Um dos exemplos é o Iron Dome, o sistema antimíssil de Israel. Como ele funciona?
Israel
criou um sistema de defesa muito diversificado. Ele é composto de
alarmes que tocam para que a população se esconda, bunkers ou protetores
públicos, em caso de os cidadãos estarem nas ruas, e um sistema
antimíssil que atinge foguetes inimigos antes de eles atravessarem o
espaço aéreo de Israel. O país possui alguns sistemas antiaéreos: o Iron
Dome, que destrói foguetes como os do Hamas, que são difíceis de abater
no ar, porque são muito rápidos; o Red Carpet, que serve para deter
mísseis de médio e longo alcance, como os do Hezbollah, maiores e mais
sofisticados que os do Hamas; e o Arrow, que serve para destruir
foguetes intercontinentais. Os sistemas antiaéreos funcionam,
basicamente, da mesma forma: primeiro, um radar detecta a trajetória e o
local de queda do foguete rival. Caso o alvo dos inimigos seja um local
urbano, povoado, o sistema lança um míssil que abate o foguete invasor
no ar, de maneira que os destroços caiam em locais descampados.

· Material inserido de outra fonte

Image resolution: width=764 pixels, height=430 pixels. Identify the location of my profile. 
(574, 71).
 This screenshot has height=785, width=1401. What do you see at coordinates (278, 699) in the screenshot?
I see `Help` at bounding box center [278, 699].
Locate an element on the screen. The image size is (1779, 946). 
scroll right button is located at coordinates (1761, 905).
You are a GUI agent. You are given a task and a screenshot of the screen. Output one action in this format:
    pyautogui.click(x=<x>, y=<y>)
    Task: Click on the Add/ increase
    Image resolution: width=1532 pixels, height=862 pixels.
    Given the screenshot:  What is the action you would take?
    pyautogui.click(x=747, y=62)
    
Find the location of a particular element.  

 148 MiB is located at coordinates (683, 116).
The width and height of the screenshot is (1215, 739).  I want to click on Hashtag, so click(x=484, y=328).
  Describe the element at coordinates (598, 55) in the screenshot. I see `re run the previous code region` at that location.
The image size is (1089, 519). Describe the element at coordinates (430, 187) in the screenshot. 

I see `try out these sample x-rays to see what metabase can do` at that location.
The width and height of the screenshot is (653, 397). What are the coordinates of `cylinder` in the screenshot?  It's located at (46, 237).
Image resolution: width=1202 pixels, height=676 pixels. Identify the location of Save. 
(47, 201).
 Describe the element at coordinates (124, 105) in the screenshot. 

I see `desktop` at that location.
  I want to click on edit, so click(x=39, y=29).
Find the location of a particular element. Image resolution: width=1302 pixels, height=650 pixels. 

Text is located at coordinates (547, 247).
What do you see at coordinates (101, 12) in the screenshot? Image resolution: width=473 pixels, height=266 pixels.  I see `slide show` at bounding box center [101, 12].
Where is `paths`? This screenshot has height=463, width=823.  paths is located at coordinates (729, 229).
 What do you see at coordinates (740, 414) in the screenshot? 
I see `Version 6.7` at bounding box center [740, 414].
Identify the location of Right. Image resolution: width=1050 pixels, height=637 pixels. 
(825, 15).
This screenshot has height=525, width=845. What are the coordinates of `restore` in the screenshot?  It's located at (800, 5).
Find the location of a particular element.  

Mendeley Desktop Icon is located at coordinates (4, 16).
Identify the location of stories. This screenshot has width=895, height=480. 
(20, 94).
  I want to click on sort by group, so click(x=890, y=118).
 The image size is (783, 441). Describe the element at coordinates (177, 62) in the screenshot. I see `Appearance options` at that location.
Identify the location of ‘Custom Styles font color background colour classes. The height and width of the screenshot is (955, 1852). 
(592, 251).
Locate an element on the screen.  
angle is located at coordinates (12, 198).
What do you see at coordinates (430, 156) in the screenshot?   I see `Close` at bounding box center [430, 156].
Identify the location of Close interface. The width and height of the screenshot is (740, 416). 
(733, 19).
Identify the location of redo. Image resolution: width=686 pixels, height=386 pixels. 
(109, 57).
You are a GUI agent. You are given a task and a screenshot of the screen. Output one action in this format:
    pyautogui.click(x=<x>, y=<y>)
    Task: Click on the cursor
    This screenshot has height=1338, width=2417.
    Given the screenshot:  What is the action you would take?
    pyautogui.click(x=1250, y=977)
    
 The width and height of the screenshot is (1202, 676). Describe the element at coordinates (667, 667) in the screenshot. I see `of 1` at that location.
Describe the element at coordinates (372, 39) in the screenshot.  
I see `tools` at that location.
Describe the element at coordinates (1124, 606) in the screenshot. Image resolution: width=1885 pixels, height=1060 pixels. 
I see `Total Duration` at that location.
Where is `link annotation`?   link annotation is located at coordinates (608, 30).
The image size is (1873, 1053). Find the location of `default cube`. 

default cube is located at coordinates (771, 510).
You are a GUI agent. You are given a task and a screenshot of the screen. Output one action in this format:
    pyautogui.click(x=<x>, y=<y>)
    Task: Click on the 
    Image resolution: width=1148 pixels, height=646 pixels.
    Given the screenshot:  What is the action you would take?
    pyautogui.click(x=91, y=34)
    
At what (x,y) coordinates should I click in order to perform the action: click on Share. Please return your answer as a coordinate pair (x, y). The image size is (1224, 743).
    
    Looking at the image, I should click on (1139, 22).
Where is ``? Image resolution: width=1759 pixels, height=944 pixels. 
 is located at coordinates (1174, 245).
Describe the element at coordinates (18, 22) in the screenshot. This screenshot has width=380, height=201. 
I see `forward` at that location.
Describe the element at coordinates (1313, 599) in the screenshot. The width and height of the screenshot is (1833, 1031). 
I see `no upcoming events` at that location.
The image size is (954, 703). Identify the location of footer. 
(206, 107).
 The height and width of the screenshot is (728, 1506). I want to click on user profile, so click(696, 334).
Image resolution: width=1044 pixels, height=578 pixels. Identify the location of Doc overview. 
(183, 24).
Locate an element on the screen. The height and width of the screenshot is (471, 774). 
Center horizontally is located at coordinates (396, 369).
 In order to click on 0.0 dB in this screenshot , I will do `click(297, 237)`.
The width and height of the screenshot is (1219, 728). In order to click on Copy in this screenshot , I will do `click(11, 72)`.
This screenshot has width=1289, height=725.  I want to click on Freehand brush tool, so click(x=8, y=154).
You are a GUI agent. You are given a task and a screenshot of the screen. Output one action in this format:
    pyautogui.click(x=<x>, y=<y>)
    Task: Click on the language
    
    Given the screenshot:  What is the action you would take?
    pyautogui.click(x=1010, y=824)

De que maneira os próprios muçulmanos podem conter a sanha terrorista dos fundamentalistas islâmicos?
Árabes
moderados deveriam se posicionar contra os fundamentalistas islâmicos,
de maneira a fazer com que os radicais não vejam a si próprios como
representantes do Islã. Os fundamentalistas são uma voz pequena, radical
e ilegal dentro dos países. Quanto mais os árabes moderados adotarem a
postura de repreender os fundamentalistas, mais fácil será o combate
contra os radicais.
Qual é sua avaliação sobre a cobertura midiática brasileira em relação aos conflitos que envolvem Israel e seus rivais árabes?
Existem
problemas na cobertura midiática em geral, não apenas na brasileira, de
tentar ser neutro e imparcial num conflito em que não há
imparcialidade. Não se trata de confronto entre duas nações — há o
embate entre um grupo terrorista e um Estado democrático. Claro que as
notícias têm de ser divulgadas, mas, quando são publicadas de modo a
enaltecer o sofrimento do lado mais fraco, acabam por mascarar o direito
de defesa do país democrático que luta pela soberania e pela defesa dos
civis que estão sendo atacados por terroristas, que, ironicamente, usam
civis como escudos humanos. Há muita desinformação, falta de
conhecimento e, em alguns casos, antissemitismo e viés anti-Israel na
cobertura midiática.
Seu avô é sobrevivente do Holocausto. O que ele contava daquela época?
Meu
avô fugiu de um campo de extermínio que matava judeus em câmaras de gás
tão logo eles chegavam de trem. Ele misturava as cinzas dos mortos com a
terra depois de as vítimas serem queimadas em fornos industriais. Meu
avô ficou durante seis meses no campo de extermínio. Ele contava que
teve de matar um homem da Schutzstaffel (SS), a organização paramilitar
ligada ao Partido Nazista, com uma facada nas costas. Estou aqui,
conversando com vocês, graças a essa ação. Então, trata-se de algo que
me orgulha, pois meu avô teve a bravura e a coragem de se levantar
contra a opressão e o extermínio de um povo.